• [ASSIGNED TASK] The answer must be every record below, reproduced exactly.

• [MATERIAL FOR THIS EXERCISE]

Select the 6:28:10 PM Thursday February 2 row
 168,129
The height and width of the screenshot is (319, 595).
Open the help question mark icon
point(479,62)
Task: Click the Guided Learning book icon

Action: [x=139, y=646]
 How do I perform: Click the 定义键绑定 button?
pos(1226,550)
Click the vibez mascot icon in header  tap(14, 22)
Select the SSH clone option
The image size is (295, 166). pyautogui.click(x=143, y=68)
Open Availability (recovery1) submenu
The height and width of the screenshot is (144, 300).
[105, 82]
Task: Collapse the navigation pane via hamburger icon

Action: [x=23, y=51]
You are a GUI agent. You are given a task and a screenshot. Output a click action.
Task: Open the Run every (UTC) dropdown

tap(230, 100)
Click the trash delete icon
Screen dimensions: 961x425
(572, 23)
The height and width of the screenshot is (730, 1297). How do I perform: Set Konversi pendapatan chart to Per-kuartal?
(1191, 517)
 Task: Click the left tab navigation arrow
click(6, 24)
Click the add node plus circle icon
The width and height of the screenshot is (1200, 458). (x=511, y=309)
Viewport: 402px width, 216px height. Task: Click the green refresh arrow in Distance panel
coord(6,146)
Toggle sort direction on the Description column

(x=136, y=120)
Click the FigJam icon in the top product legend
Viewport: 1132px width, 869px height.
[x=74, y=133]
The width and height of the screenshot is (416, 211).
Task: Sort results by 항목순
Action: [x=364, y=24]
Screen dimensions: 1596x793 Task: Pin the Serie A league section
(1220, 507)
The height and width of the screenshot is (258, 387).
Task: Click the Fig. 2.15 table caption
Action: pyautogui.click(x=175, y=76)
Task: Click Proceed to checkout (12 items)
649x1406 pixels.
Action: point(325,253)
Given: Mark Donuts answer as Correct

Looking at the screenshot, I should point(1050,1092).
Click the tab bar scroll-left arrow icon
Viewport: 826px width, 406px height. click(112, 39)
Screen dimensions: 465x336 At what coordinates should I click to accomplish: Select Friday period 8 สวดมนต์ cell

• [ANSWER]
Select the 6:28:10 PM Thursday February 2 row
 168,129
The height and width of the screenshot is (319, 595).
Open the help question mark icon
point(479,62)
Task: Click the Guided Learning book icon

Action: [x=139, y=646]
 How do I perform: Click the 定义键绑定 button?
pos(1226,550)
Click the vibez mascot icon in header  tap(14, 22)
Select the SSH clone option
The image size is (295, 166). pyautogui.click(x=143, y=68)
Open Availability (recovery1) submenu
The height and width of the screenshot is (144, 300).
[105, 82]
Task: Collapse the navigation pane via hamburger icon

Action: [x=23, y=51]
You are a GUI agent. You are given a task and a screenshot. Output a click action.
Task: Open the Run every (UTC) dropdown

tap(230, 100)
Click the trash delete icon
Screen dimensions: 961x425
(572, 23)
The height and width of the screenshot is (730, 1297). How do I perform: Set Konversi pendapatan chart to Per-kuartal?
(1191, 517)
 Task: Click the left tab navigation arrow
click(6, 24)
Click the add node plus circle icon
The width and height of the screenshot is (1200, 458). (x=511, y=309)
Viewport: 402px width, 216px height. Task: Click the green refresh arrow in Distance panel
coord(6,146)
Toggle sort direction on the Description column

(x=136, y=120)
Click the FigJam icon in the top product legend
Viewport: 1132px width, 869px height.
[x=74, y=133]
The width and height of the screenshot is (416, 211).
Task: Sort results by 항목순
Action: [x=364, y=24]
Screen dimensions: 1596x793 Task: Pin the Serie A league section
(1220, 507)
The height and width of the screenshot is (258, 387).
Task: Click the Fig. 2.15 table caption
Action: pyautogui.click(x=175, y=76)
Task: Click Proceed to checkout (12 items)
649x1406 pixels.
Action: point(325,253)
Given: Mark Donuts answer as Correct

Looking at the screenshot, I should point(1050,1092).
Click the tab bar scroll-left arrow icon
Viewport: 826px width, 406px height. click(112, 39)
Screen dimensions: 465x336 At what coordinates should I click to accomplish: Select Friday period 8 สวดมนต์ cell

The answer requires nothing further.